Ma il vero nodo della vicenda starebbe nel fatto che l’affidamento dell’incarico sarebbe andato proprio a Vincenzo Damiani, unico tra i partecipanti ammesso con riserva nella lista dei 13 candidati idonei e risultato poi vincitore senza che la stessa riserva fosse mai stata sciolta, anzi addirittura senza che fosse mai divenuta oggetto di analisi nella corrispondenza intercorsa tra il presidente della commissione esaminatrice e la dg Caligiuri. I candidati che hanno presentato le rispettive diffide hanno infatti evidenziato come Damiani, che esercita nel Cosentino, avrebbe indicato tra i requisiti posseduti anche periodi di incarico di continuità assistenziale, in qualche caso solo in sostituzione o in regime occasionale.

Ciò, a parere degli altri aspiranti che contestano la nomina, avrebbe dovuto portare la commissione ad escludere il candidato Damiani in sede di controllo dei requisiti, piuttosto che limitarsi ad accoglierlo con riserva, che, tra l’altro, come detto sostengono non sia stata mai sciolta. Una designazione, quella di Damiani, che tra l’altro si dimostrerebbe contraria ai principi di buon andamento ed economicità, in particolare rispetto al contenimento della spesa, visto che non essendo un dipendente né pubblico né tantomeno dell’Asp vibonese, la nomina comporterebbe un aggravio sulla spesa pubblica che consisterebbe nell’intera retribuzione prevista per la durata dell’incarico, ossia poco meno di 584mila euro per un periodo complessivo di 5 anni. Questo a fronte di un aggravio molto più ridotto per le casse dell’ente che sarebbe scaturito nel caso in cui la scelta fosse ricaduta su uno qualsiasi degli altri 12 aspiranti, tutti dipendenti dell’Asp di Vibo Valentia.

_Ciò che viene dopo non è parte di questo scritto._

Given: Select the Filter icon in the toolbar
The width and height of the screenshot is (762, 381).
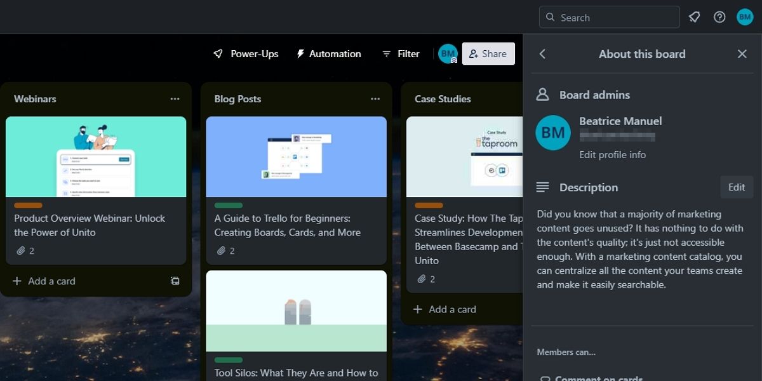Looking at the screenshot, I should pyautogui.click(x=385, y=54).
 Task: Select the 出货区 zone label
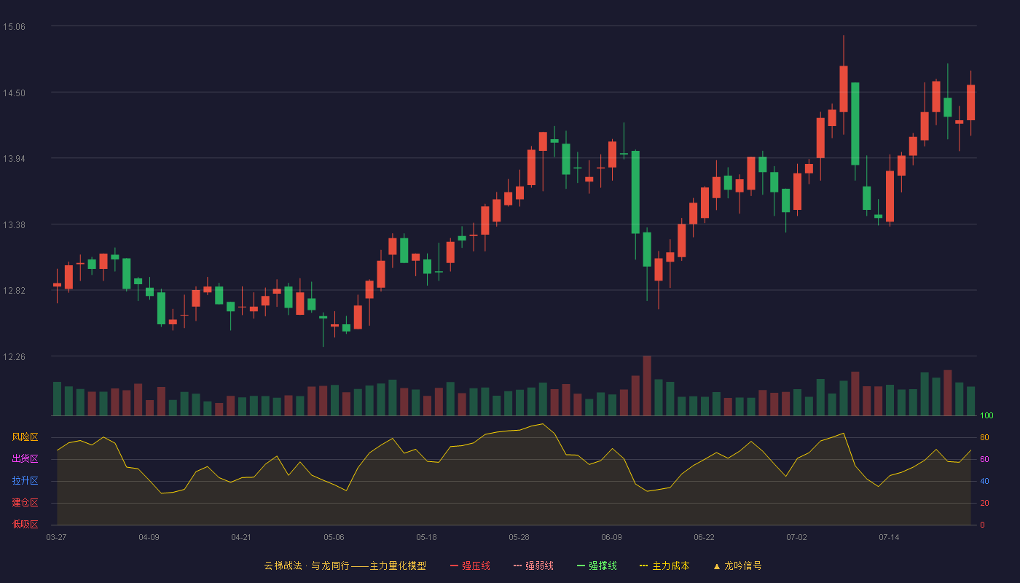pyautogui.click(x=25, y=459)
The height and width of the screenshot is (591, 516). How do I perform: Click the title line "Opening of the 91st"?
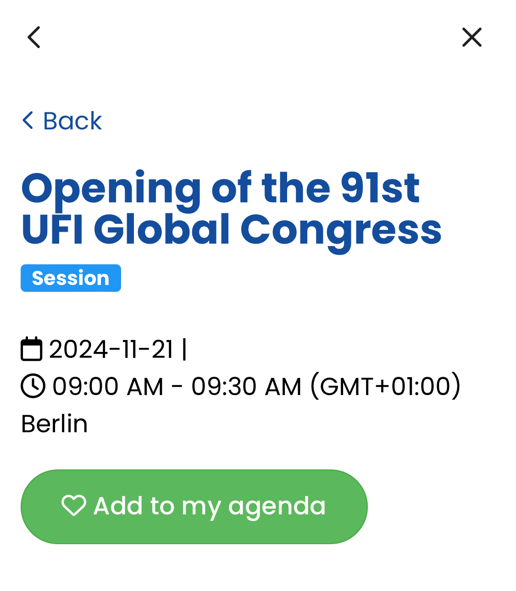coord(220,188)
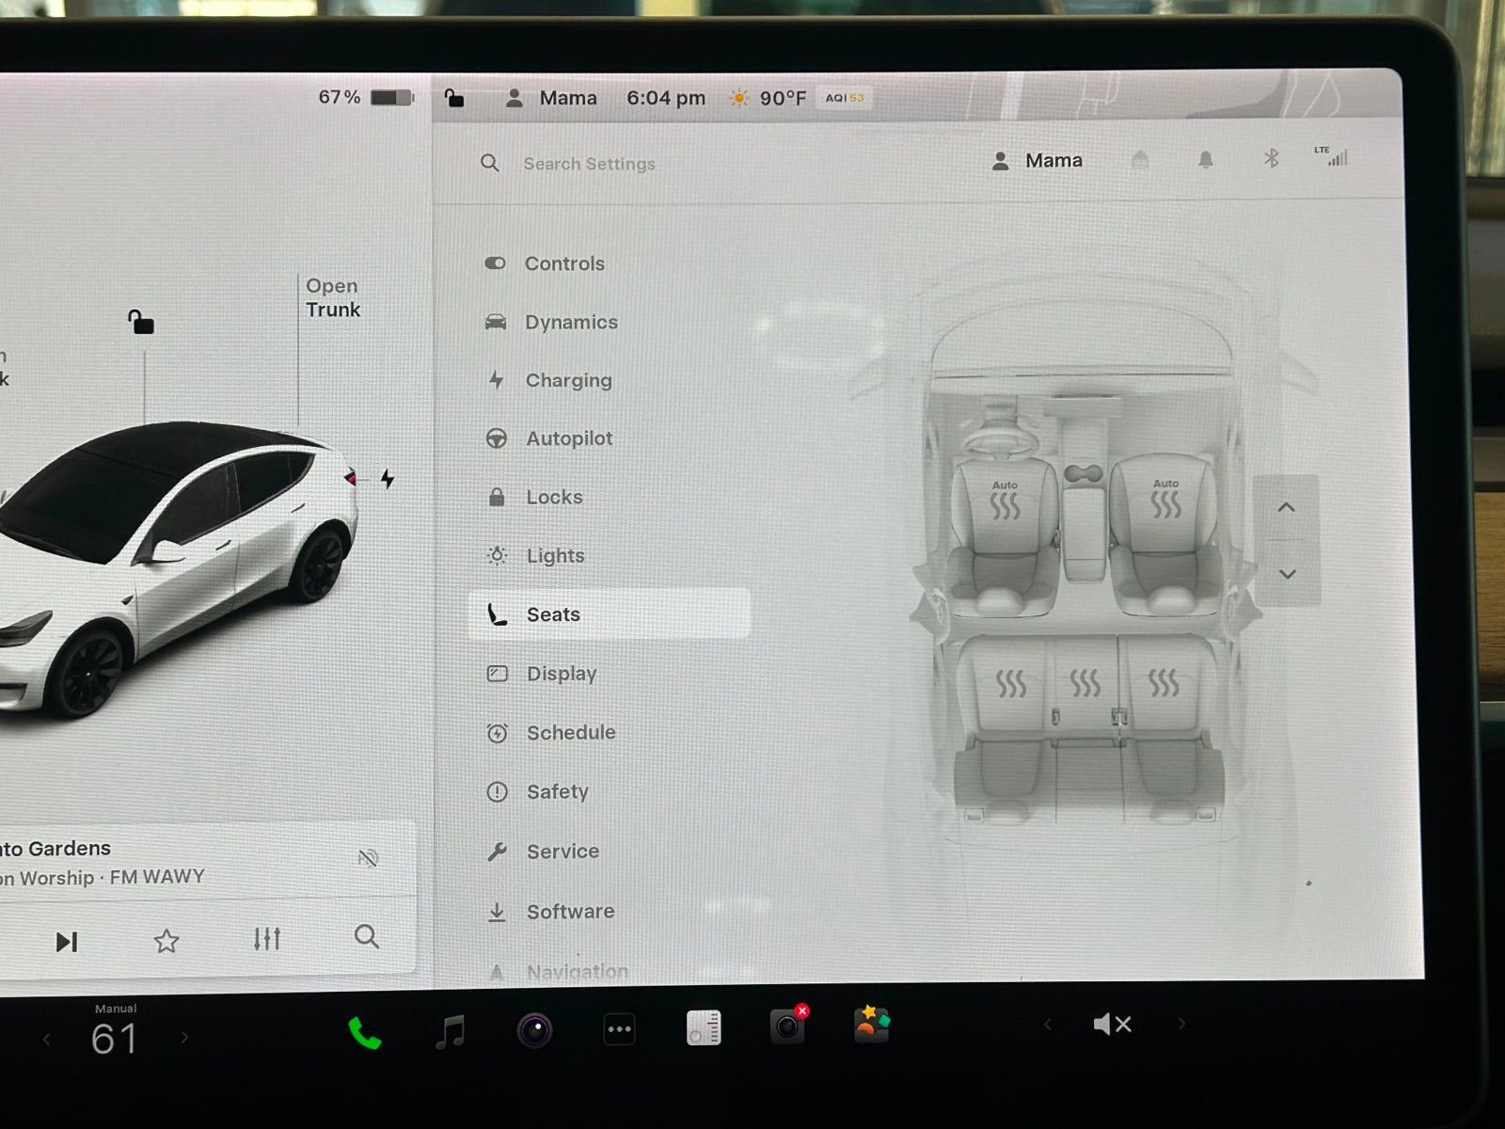Increase cabin temperature with right arrow
The image size is (1505, 1129).
[185, 1038]
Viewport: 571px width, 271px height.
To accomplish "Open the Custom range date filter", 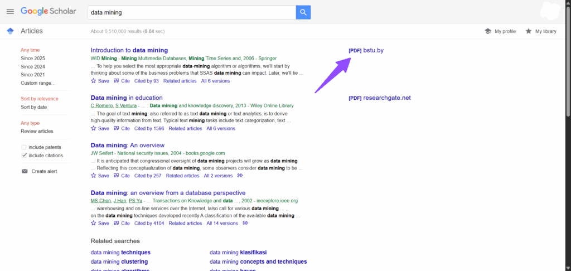I will [x=38, y=83].
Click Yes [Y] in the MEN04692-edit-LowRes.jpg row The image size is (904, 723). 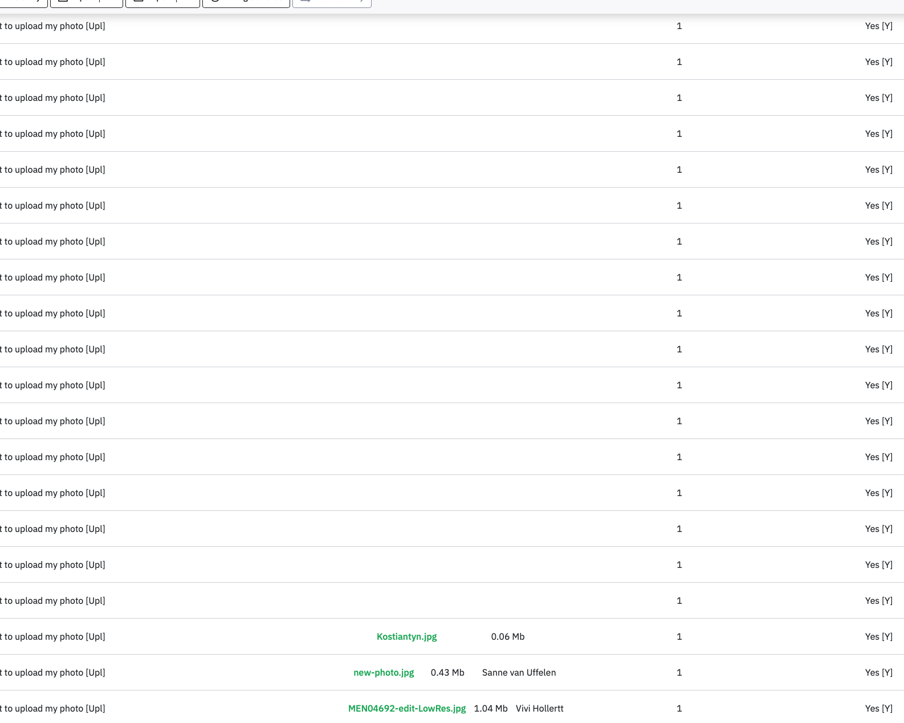(878, 708)
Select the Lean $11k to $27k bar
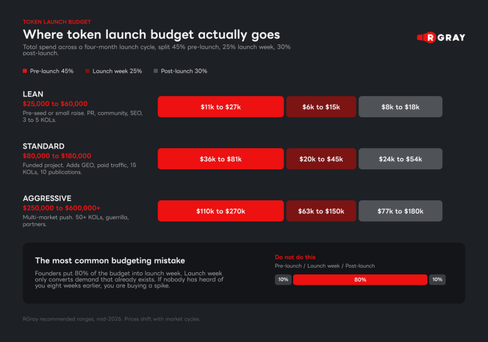This screenshot has height=342, width=488. [x=221, y=107]
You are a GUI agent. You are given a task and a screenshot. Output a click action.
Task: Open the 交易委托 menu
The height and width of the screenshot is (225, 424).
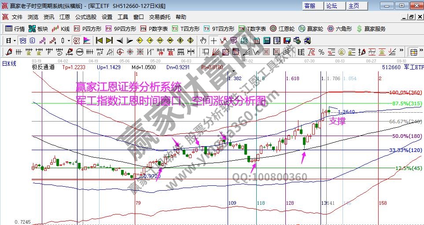click(159, 17)
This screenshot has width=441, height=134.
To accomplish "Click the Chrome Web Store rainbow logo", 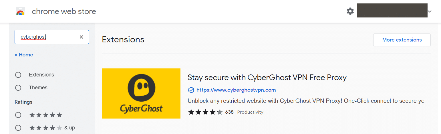I will point(20,11).
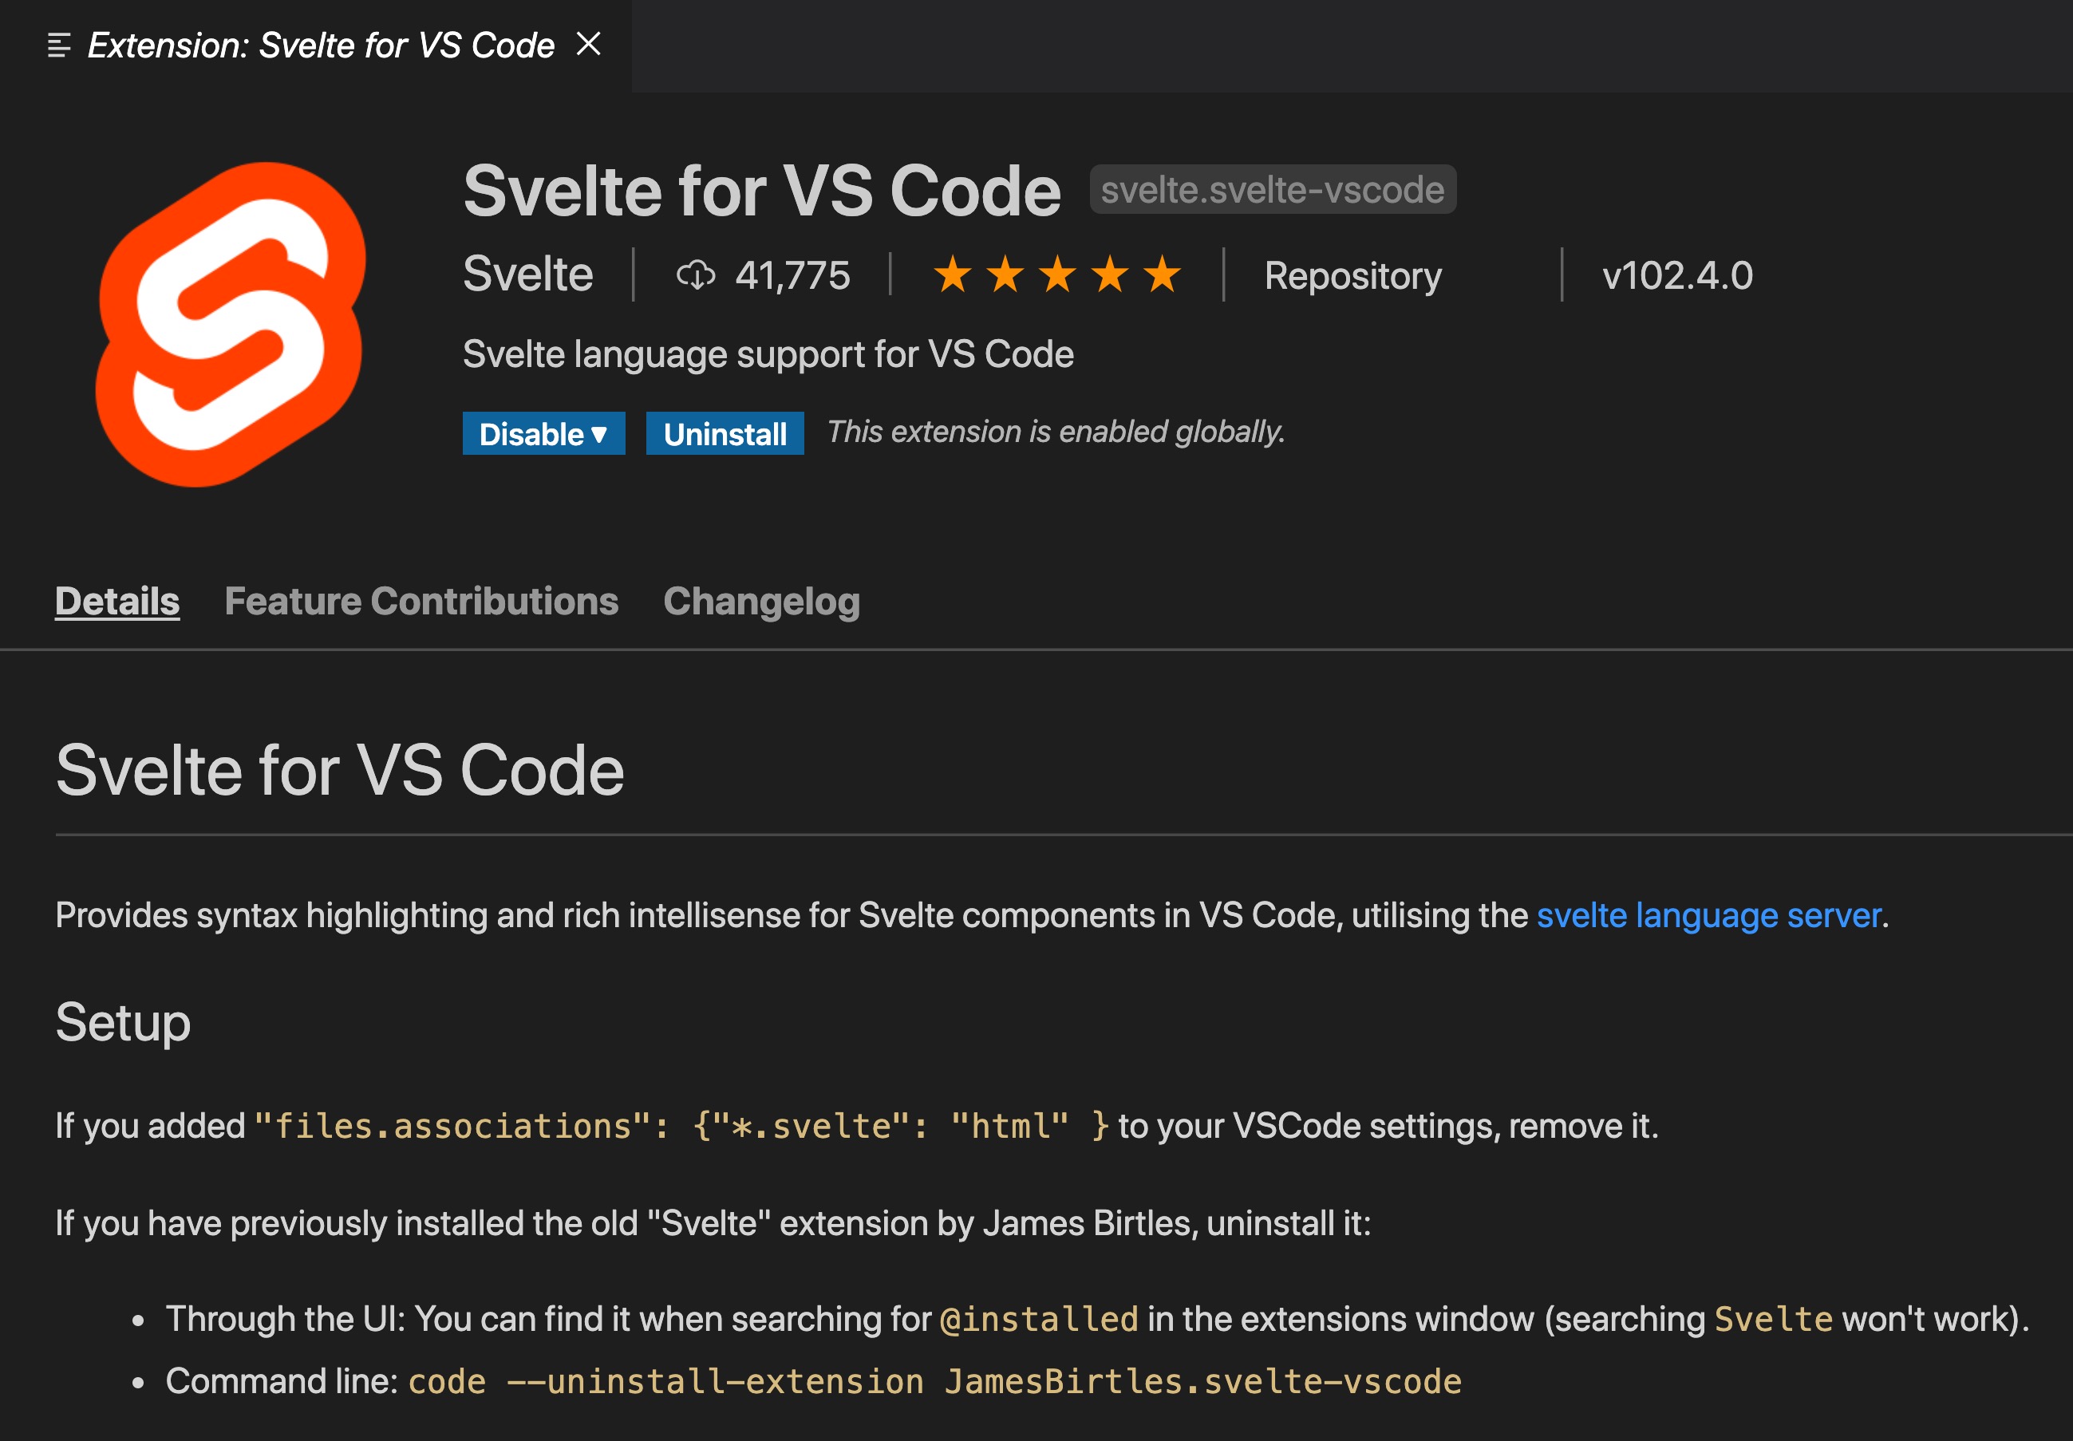Screen dimensions: 2073x1441
Task: Click the Svelte publisher name
Action: 527,274
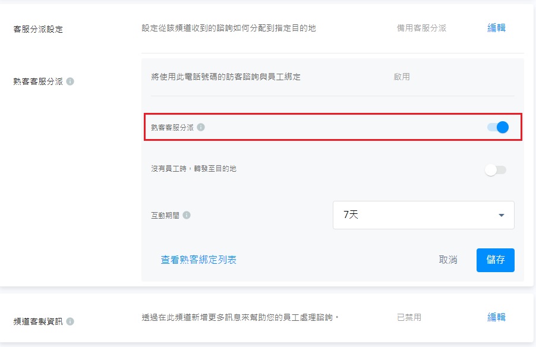Click the 7天 value in 互動期間 field
This screenshot has height=347, width=536.
351,215
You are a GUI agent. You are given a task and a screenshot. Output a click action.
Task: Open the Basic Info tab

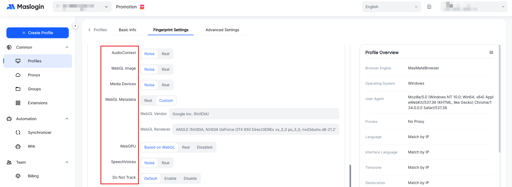tap(127, 30)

L’Azienda sanitaria è stata dunque diffidata a revocare l’affidamento dell’incarico e a non procedere alla sottoscrizione del relativo contratto. In caso contrario alcuni degli altri candidati potrebbero ritenere opportuno procedere per vie legali per contestare la legittimità della nomina. Proprio la relazione di convenzione tra l’Asp di Vibo e Damiani era stata, pochi giorni prima della nomina, oggetto di alcune richieste di parere tecnico con le quali la commissione esaminatrice aveva interrogato l’ufficio legale della stessa Asp. In tal caso, la risposta dell’ufficio legale aveva indicato come rispetto alla vicenda vi fossero in realtà due diversi orientamenti interpretativi: uno che prenderebbe in riferimento la limitazione territoriale in convenzione esclusiva dunque con la stessa azienda sanitaria che avvia la selezione, l’altro che invece non indicherebbe alcuna restrizione in merito. In assenza di una esplicita previsione di esclusione, secondo il parere dell’ufficio legale dell’ente, anche i medici convenzionati con altre aziende sanitarie avrebbero potuto partecipare alla procedura selettiva.